Currently, when users want to request a specific set of data for a certain region, such as spatio-temporal data or a time-series, their requests come in as 'bounding boxes' from all the data available. These boxes may be rectangular or unspecific and include a large amount of information the user does not necessarily need. With higher-resolution simulations, and the increasing data amounts produced, this poses limits and would be a barrier to smooth, rapid and agile use of the system.
A polytope is a mathematical name for an 'n-dimensional polygon'. This gives name to this specific service and is used to represent the 'region' of interest of the user in the multidimensional data space, addressing their specific need and providing a tailor-made data-request beyond conventional limits.
Current data set extraction systems
Polytope data extraction system
This allows the Polytope service to extract only the information users need. By improving the efficiency of this data extraction system, unnecessary manipulations are avoided, leading to time and energy savings. Polytope will integrate the different FDB systems, so that all DestinE digital twins’ data will be accessible through Polytope.
This is extremely useful for many different cases. For example, users may require data with irregular shapes, such as islands or coastal areas,
or data along paths such as shipping or flight routes.
IV. INTERACTIVITY
The Digital Twin Engine also brings new ways to interact with the workflows, the data and ultimately the simulations. These features will gradually be augmented through the different phases of DestinE, and ultimately will empower users to interact with DestinE's digital twins in multiple ways.

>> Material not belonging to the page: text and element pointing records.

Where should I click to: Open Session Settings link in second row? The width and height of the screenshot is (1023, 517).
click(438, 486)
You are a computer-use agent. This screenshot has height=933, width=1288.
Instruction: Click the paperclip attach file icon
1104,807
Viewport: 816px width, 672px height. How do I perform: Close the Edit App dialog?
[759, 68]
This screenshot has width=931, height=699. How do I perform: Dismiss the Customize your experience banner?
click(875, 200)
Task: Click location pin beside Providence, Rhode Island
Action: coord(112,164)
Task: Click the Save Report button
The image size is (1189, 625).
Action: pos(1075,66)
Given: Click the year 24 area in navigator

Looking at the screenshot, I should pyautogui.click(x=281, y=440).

Direct access to data stream
The first aspect of this role is to allow users to interact with the data stream as it is being generated.
This can serve many sectors to act more sustainably. For example, offshore wind farm operators will be able to capture specific information related to potential wind storms and adapt their activities accordingly. In these cases, the Digital Twin Engine allows the DestinE system to issue notifications that the user may employ to trigger their own analytics. This makes a direct link from digital twin data to the information required by an impact-based user's decision.
Fusing complementary information sources
Users can also have their own models integrating with the digital twins' workflow.
Taking the same example as above, the same wind farm operator could insert their own model within the system and estimate the power generated by its offshore wind farm. As such, and by incorporating their own algorithms and applications to intersect with the digital twins' data, the user becomes an active part of the product pipeline.
Flexibility
Finally, the Digital Twin Engine facilitates flexible exploitation of data and computing power across the DestinE blocks. Different users will be able to simultaneously connect to different parts of the system, depending on their needs and application readiness, accessing data stored at different locations within the distributed components of DestinE.
V. ENABLING Machine Learning
The Digital Twin Engine is also key to supporting the application of Machine Learning (ML) techniques in the DestinE system to complement and enhance DestinE's features.
In particular it supports developing workflows towards a foundation Earth-system model, which will complement the physically based Earth system simulations to quantify uncertainties in the digital twins and enhance interactivity.
The Digital Twin Engine empowers the Machine Learning to scale up, as it requires repeated and intense access to high-quality data and extensive computing resources to train from data.
Once trained, machine learning workflows can provide enhanced interactivity by inference, allowing users to run ML models and generate bespoke new data.
The Digital Twin Engine supports the deployment of ML workflows on EuroHPC supercomputers and helps preparation of relevant digital twin data sets for this process to be more efficient. This automates the learning process based on DestinE data.